**La consigne:**
Reprends la critique du western Terreur à l'Ouest après sa dernière phrase et poursuis-en la rédaction.

**Extrait cité:**
_ _ _ _
Après l'avoir tué, Jim Kipp (Randolph Scott) ramène en ville un hors-la-loi dont la tête était mise à prix. Aucun de ses agents n'ayant été capable depuis plus d'un an de démêler une affaire, un homme de l'agence de détective Pinkerton en profite pour aborder le chasseur de primes et lui demander de l'aide, comptant sur ses capacités et son goût de l'argent pour finir de la résoudre. Il doit retrouver trois membres d'un gang ayant cambriolé un train, tué des civils et volé la somme de $100,000. Masqués, ils n'ont jamais pu être identifiés, les billets volés jamais encore remis en circulation. Le seul indice qu'on lui donne est que l'un des trois fuyards s'est pris une balle dans la jambe durant le hold-up. Kipp entame son enquête d'où il retire un premier élément : les bandits n'ont pu se rendre que dans une seule ville après avoir commis leur larcin, une bourgade en expansion du Nouveau Mexique : Twin Forks. Il s'y rend donc incognito interrogeant tous les citoyens à commencer par le gérant de l'hôtel (Ernest Borgnine), un homme boiteux. Julie (Dolores Dorn), la fille du médecin, pas insensible au charme de cet étranger, lui confie se souvenir de l'arrivée nocturne de trois hommes au cabinet de son père il y a environ une année. La véritable identité de Kipp s'étant faite jour, les habitants de Twin Forks commencent tous à devenir nerveux d'autant que Kipp ne leur apprend pas qui il recherche ; comme si tout le monde avait quelque chose à se reprocher ! A commencer par Vance Edwards (Tyler McDuff), un évadé qui pense que Kipp est venu le ramener en prison. Le shérif (Howard Petrie) ne semble pas non plus ravi de voir un sale 'Bounty Hunter' arpenter les rues de sa cité...

Analyse et critique

Terreur à l’Ouest vient mettre un terme au bout de six films à la collaboration entre Randolph Scott et André de Toth ; un corpus westernien que certains tentent de placer au même niveau que celui qu’entamera bientôt le comédien avec Budd Boetticher. Même s’il se tient très bien, il n'en demeure pas moins très éloigné qualitativement parlant, aucun des titres ne pouvant prétendre au statut de grand film, peu susceptibles de plaire à d’autres qu’aux seuls aficionados de westerns de série B. Avant d'en arriver à parler de The Bounty Hunter, le film qui clôt le ‘cycle’, esquissons rapidement un résumé de l’ensemble de ce groupe de six films. Il débuta par le trépidant Le Cavalier de la mort (Tall in the Saddle), produit par Harry Joe Brown à la Columbia et qui, sur la forme, dans la conduite du récit et dans la gestion de son rythme, ne sera plus dépassé par la suite. Puis à la Warner, De Toth tourna Les Conquérants de Carson City, beaucoup trop conventionnel et un peu mollasson mais cependant plutôt sympathique. Retour à la Columbia pour Les Massacreurs du Kansas (The Stranger Wore a Gun), tout aussi conventionnel mais cette fois bien mauvais et surtout esthétiquement hideux à cause principalement de la 3D (heureusement que The Bounty Hunter, initialement prévu pour être lui aussi tourné en relief, ne le fut pas). De Toth restera ensuite à la Warner pour les trois suivants : La Trahison du Capitaine Porter (Thunder over the Plains), le plus ambitieux et l’un des plus réussis du lot, pour finir par, en cette même année 1954, deux westerns urbains aux idées de départ très intéressantes mais qui, bien que très plaisants, n’arrivent pas à se hisser aussi haut que nous l’aurions souhaité à cause de scénarios tombant trop souvent dans la facilité. Ce seront donc Le Cavalier traqué (Riding Shotgun) et The Bounty Hunter.
_ _ _ _
**Section des données:**
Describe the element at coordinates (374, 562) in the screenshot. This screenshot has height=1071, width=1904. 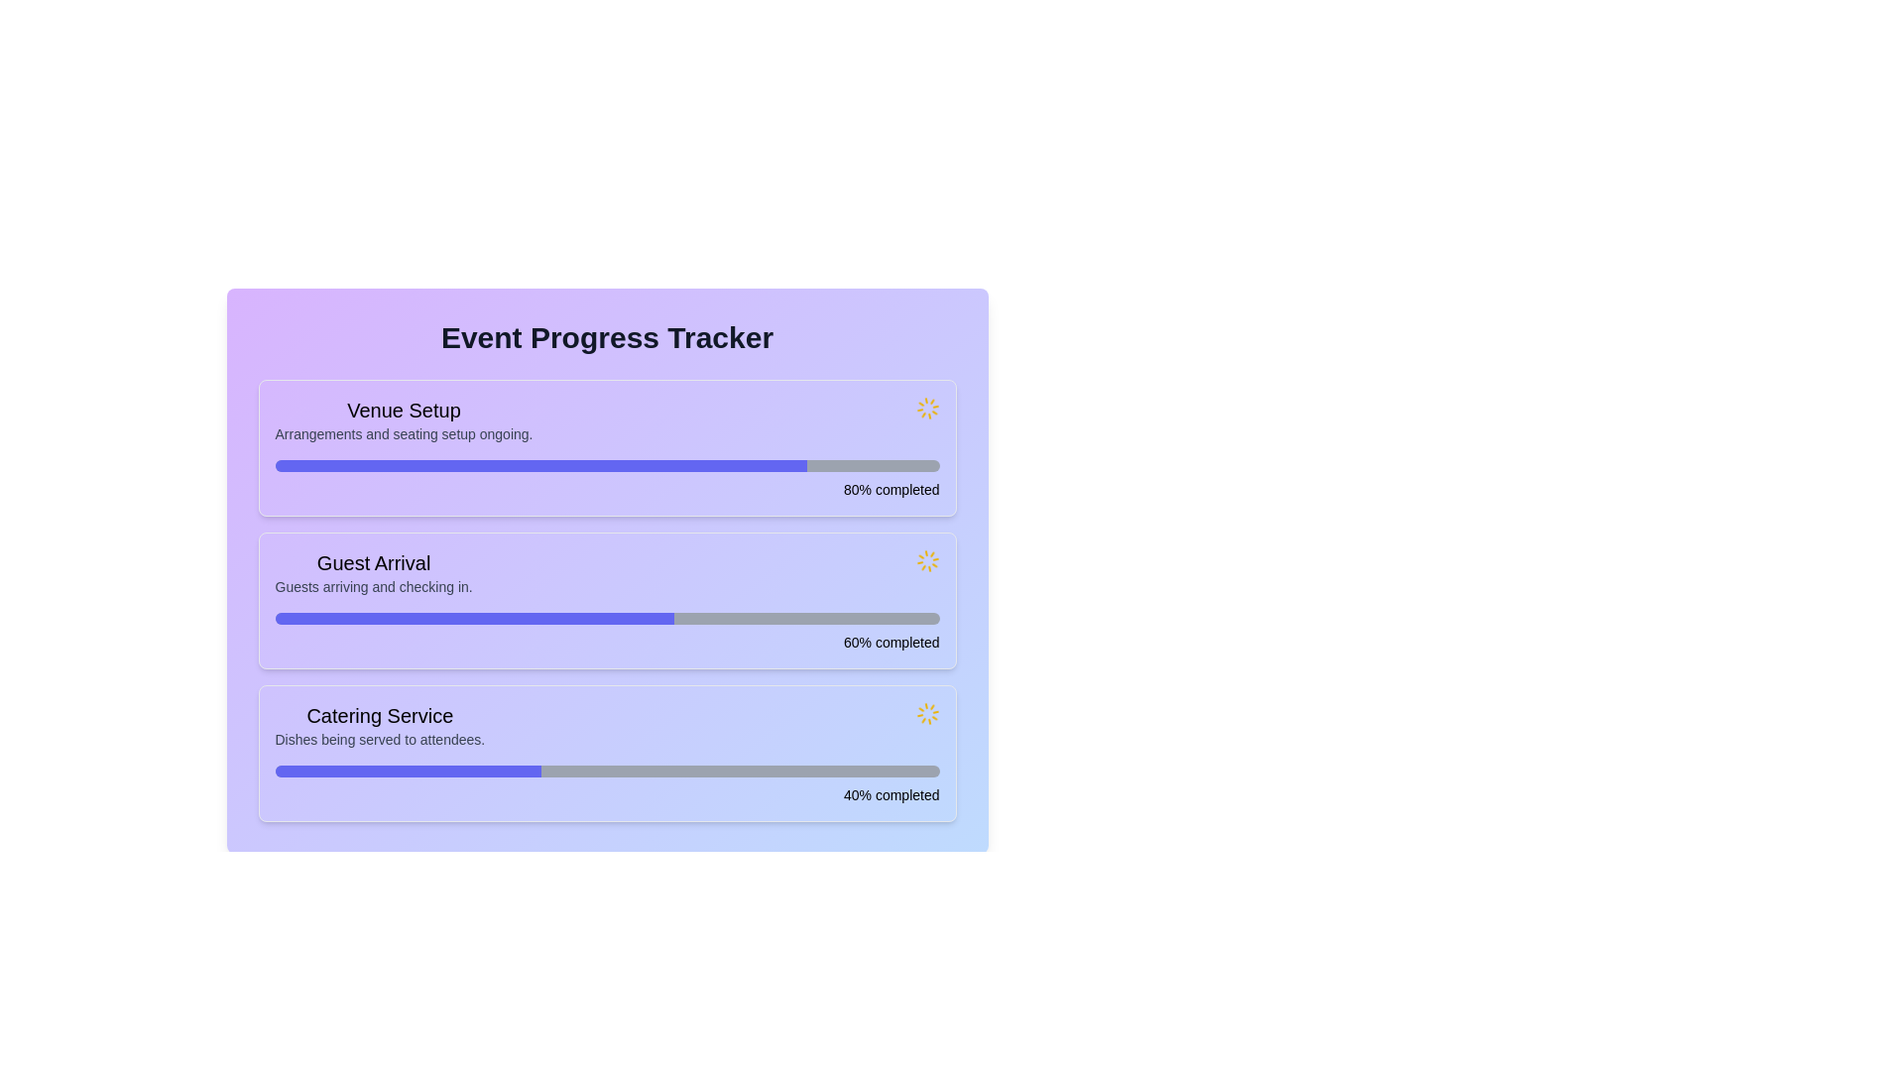
I see `heading label for the section associated with guest arrival details located in the middle section of the list layout, below the main title 'Event Progress Tracker'` at that location.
_ _ _ _
**Corrigé de l'exercice:**
Après l’homme seul contre tous par le fait d’être cru coupable d'un meurtre par l'ensemble de la population d'une petite ville (Riding Shotgun), voici l’homme seul contre tous du fait de sa profession, 'Bounty Hunter', ou plus communément 'chasseur de primes' ("Well, you know what they say about you, you'd turn in your grandmother on her birthday if there was a reward on her"). Quelques années plus tard, un autre western lui ressemblera énormément par sa situation de départ : Une balle signée X (No Name on the Bullet) de Jack Arnold avec Audie Murphy dans la peau d’un protagoniste assez similaire, arrivant dans une ville sans dire ce qu’il vient chercher, provoquant ainsi la suspicion chez tous les citoyens, la plupart ayant des choses à se reprocher, des secrets à taire, chacun s'attendant à ce que l'homme en noir soit venu pour lui. Il y avait déjà eu Howard Kemp à exercer ce métier peu glorieux de Bounty Hunter dans The Naked Spur (L’appât) d’Anthony Mann. Mais, avant ceux que Steve McQueen et Sergio Leone immortaliseront, le personnage interprété ici par Randolph Scott pourrait en être le premier véritable modèle. Voici la description qui en est faite dans le prologue du western de De Toth : “During the early days when civilisation was pushing its frontiers farther and farther West, there roamed a special creed of men, neither outlaws nor officers of the law, yet more feared than either. For reward money--they tracked down criminals wanted dead or alive, and made themselves both judge and executioner in some lonely court of no appeal. They were called "Bounty Hunters”.


- « Personne ne t’a jamais demandé les raisons pour lesquelles tu es chasseur de primes ? » demande le shérif à Kipp en lui tendant la liasse de billets constituant la récompense pour avoir ramené mort un bandit dont la tête était mise à prix.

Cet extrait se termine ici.